La Région de Bruxelles-Capitale illustre aujourd’hui, de façon frappante, le spectre d’une démocratie paralysée : 16 mois et 19 jours après les élections, aucun gouvernement de plein exercice n’a encore été formé. On ne signale même plus que le gouvernement précédent est en « affaires courantes ». Pendant ce temps, la Flandre et la Wallonie réforment, investissent, allègent la fiscalité. À Bruxelles ? Rien. Pas une réforme, pas une décision d’envergure.
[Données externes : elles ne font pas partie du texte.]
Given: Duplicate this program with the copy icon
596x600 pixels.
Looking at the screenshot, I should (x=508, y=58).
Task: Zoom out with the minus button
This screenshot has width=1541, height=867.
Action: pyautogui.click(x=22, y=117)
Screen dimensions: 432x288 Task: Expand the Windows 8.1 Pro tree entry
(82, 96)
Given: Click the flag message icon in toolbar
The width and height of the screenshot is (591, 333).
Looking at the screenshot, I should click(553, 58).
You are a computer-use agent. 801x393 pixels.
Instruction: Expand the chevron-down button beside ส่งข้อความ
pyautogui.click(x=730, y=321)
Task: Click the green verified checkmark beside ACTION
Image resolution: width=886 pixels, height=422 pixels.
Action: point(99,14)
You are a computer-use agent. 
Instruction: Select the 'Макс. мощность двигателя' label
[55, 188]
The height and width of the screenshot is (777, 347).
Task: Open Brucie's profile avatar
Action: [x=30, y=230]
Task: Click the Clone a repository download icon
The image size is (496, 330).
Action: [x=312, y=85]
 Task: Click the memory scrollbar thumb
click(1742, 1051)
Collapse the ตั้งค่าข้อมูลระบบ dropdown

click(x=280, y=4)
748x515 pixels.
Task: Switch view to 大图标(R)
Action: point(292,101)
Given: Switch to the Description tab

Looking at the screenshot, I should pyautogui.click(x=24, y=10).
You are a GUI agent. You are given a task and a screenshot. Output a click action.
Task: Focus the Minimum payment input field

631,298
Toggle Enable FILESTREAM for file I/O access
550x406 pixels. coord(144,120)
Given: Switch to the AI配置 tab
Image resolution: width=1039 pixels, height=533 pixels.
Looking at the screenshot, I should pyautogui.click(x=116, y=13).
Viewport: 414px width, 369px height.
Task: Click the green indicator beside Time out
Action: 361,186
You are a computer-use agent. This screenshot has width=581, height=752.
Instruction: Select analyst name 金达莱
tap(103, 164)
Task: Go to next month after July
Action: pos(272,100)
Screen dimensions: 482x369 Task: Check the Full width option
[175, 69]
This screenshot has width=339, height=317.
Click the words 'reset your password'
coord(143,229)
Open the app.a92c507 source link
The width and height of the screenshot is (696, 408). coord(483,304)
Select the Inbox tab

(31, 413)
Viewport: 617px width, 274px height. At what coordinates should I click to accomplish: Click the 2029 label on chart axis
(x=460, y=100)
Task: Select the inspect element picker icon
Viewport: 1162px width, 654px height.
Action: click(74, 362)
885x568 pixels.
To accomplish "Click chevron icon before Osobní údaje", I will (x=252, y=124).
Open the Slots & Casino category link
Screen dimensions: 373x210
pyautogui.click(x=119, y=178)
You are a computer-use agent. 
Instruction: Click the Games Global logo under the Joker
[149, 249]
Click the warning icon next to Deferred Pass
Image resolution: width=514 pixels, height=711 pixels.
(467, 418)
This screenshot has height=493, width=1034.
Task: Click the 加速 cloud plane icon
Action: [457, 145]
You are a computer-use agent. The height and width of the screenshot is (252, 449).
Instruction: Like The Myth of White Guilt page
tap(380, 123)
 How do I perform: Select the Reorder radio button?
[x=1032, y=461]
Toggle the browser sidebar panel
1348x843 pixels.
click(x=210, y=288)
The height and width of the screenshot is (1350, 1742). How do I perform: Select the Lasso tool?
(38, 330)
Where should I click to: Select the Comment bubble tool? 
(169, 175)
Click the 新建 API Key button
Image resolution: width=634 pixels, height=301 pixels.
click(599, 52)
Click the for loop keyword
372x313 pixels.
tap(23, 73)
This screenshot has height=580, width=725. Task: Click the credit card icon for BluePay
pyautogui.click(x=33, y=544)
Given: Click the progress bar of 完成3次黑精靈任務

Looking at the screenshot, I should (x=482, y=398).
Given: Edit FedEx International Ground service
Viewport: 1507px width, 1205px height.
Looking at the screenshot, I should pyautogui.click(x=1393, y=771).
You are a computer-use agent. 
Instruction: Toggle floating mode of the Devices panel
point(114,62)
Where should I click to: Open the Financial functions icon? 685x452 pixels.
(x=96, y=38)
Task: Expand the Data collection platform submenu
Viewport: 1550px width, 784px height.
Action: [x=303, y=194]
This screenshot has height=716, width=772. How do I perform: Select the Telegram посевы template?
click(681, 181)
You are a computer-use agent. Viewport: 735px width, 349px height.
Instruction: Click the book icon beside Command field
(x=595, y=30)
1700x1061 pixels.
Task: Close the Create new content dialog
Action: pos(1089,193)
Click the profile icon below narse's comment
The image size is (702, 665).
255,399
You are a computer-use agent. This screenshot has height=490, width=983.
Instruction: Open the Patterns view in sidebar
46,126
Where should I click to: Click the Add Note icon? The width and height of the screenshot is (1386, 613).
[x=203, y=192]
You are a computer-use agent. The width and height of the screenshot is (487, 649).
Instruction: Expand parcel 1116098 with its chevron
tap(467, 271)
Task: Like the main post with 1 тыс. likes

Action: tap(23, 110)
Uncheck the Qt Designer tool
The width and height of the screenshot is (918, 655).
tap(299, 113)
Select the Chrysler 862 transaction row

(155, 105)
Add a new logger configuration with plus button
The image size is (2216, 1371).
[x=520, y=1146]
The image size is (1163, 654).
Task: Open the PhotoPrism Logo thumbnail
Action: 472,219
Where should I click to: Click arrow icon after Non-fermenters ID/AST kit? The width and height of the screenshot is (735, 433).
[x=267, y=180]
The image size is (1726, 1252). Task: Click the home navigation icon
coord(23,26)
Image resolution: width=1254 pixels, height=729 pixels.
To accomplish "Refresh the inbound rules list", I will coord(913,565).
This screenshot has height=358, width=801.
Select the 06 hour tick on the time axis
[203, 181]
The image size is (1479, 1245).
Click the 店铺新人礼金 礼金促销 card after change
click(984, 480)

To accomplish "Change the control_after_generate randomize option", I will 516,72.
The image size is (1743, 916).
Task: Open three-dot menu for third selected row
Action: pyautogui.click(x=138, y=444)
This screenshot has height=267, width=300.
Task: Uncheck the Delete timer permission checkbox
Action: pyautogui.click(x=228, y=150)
Cette absence de cap politique étouffe tout. En dix ans, la capitale a déjà perdu un nombre important d’entreprises (entre 2014 et 2021, la capitale en a perdu, net, 810, dont 166 technologiques, pour l’équivalent de 29.218 jobs et un turnover d’environ 12 milliards selon une étude du Pr Vincent Vandenberghe de l’UCL). En 2021, environ 45.000 résidents de Bruxelles ont quitté la Région ; en 2023, les chiffres indiquent qu’environ 34.723 résidents ont émigré. Même si une immigration internationale est enregistrée pendant les mêmes périodes et plus de naissances que de décès, c’est un signe qui ne trompe pas car ceux qui partent et ceux qui arrivent ne sont pas interchangeables1.

Tout cela appauvrit la Région fiscalement de manière massive. Et il ne s’agit pas seulement d’industries : les entreprises de services, de technologie et de conseil désertent également Bruxelles, jugée instable, imprévisible et hostile à l’investissement. L’affaire Audi Brussels n’en est que la partie émergée : le symptôme d’un territoire en perte de vitesse.

Une dégradation immobilière progressive

Mais c’est aussi le marché immobilier qui vacille. Les droits d’enregistrement, restés à 12,5 % contre 3 % en Wallonie et 2 % en Flandre, pour l’habitation familiale, sont devenus le symbole de l’impuissance publique. Le marché patine, certaines transactions sont reportées ou annulées le temps de voir ce qui va arriver, et la Région perd chaque mois des recettes fiscales cruciales. Derrière ces chiffres, c’est un enjeu bien plus large : la valeur de la pierre bruxelloise, cœur de l’épargne et de la retraite des Belges. Quand la pierre vacille, tout le patrimoine national s’érode. Bruxelles ne manque pas de propriétaires-occupants ; elle souffre surtout de l’effondrement de l’investissement privé notamment au profit du Brabant flamand et du Brabant wallon.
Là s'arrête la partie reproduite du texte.